Yeah, hi. Thanks for the presentation. A couple of questions from me. First is on the capital structure. The current net debt to EBITDA is around 1.4. It could likely go up because of the spectrum payments. In the current high interest rate environment, how do you see the capital structure? Means, is company okay to take it further up to, say, 2 times? That's question number 1. The second question is on the fixed broadband, wherein we have seen some slowdown post-COVID. Means, are you of the view that it is temporary in nature and likely to accelerate? How do you see some of the competing technologies like FWA and satellite in that space as well? Thank you.
Good. Good. I'll take the second question, and I'll can come back to the the debt question. The fixed broadband definitely peaked during COVID because everyone was working from home and everyone wanted the the fast internet at home. As in any roll out of fixed infrastructure, it's going to take a long time because you've got to make sure that there's underlying backhaul fiber, and then you've got the last mile that you work with. It will take time, but I don't see the demand slowing down in the near future, because by and large, there will be more data being consumed, and people want their devices to be connected. They want to be connected to the rest of the world, so for entertainment, for work, for play. I think that will continue to grow.
At different pace in different countries, it may slow down a little bit with the, the macroeconomic conditions, but by and large, I think it will continue to grow in, in the next few years. In terms of alternative technology, FWA is actually one alternative, but you'll never be fully able to replace or substitute fiber. It will be an overlay strategy. In fact, being a mobile company, and integrated with fixed, we are in the best position to offer two FWA as an entry and over time migrate it to a fixed broadband. That is a proven strategy for many countries, and I think being the strong mobile player and now having a focus on fixed and growing it to that scale, I think it's definitely an, a positive for us.
We will be deploying all different technologies to make sure that's available, to make sure that we capture this market.

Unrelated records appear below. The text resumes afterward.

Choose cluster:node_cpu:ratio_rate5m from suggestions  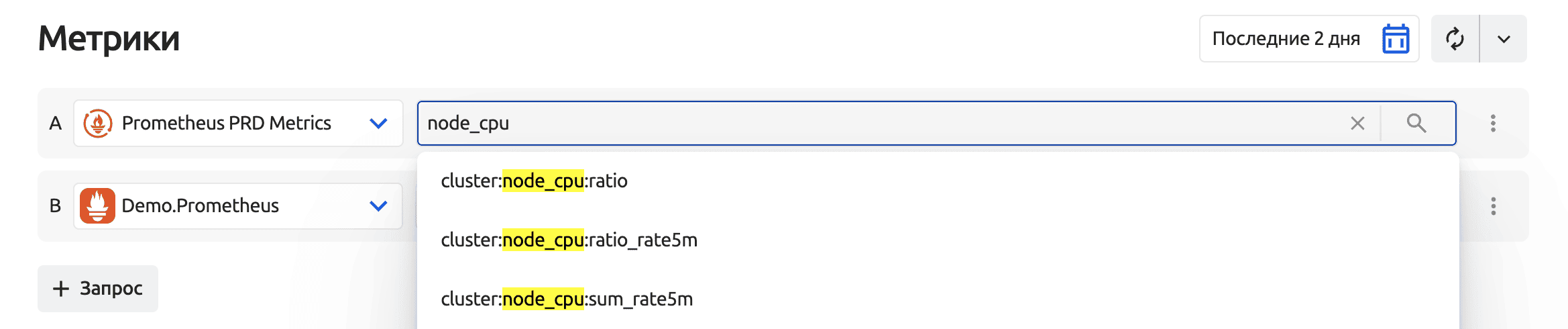point(569,240)
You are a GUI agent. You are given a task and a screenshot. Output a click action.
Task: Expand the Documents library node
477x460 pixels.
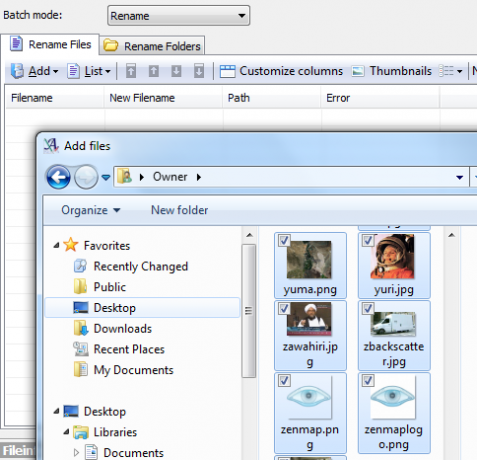pyautogui.click(x=76, y=452)
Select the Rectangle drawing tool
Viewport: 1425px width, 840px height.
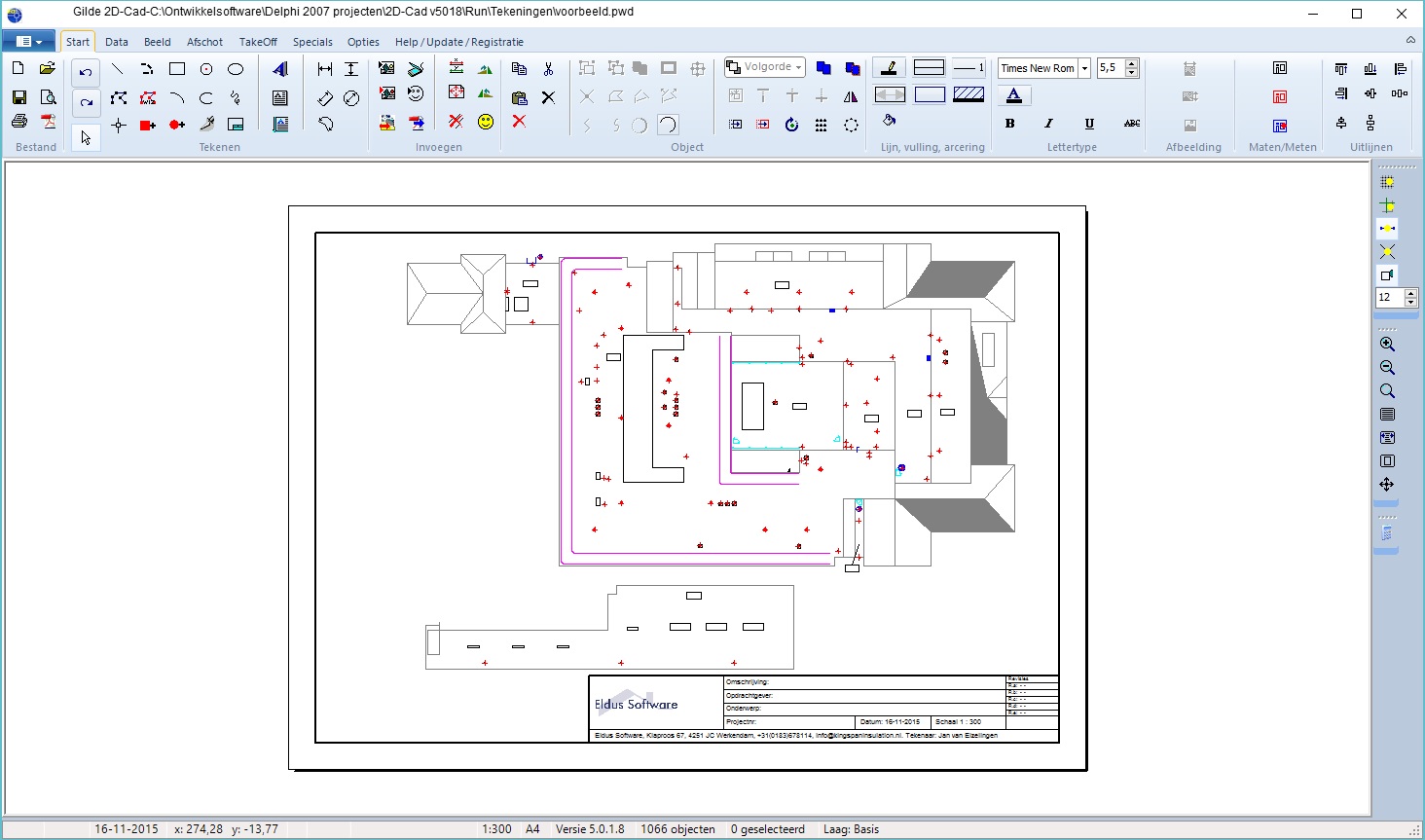point(176,68)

I think on our credit standing, I think we don't, we don't focus on one particular credit ratio and say, we're going to, you know, below that or be above that. I would say again, $4 billion of headroom before our credit rating drops, that is, has been published in the rating reports. I'll leave it as that. $4 billion, we generate about $5 billion-$6 billion of cash flow every year. You know, I think we have got a lot of headroom. Yeah.
Okay. Thank you, everyone, for your questions.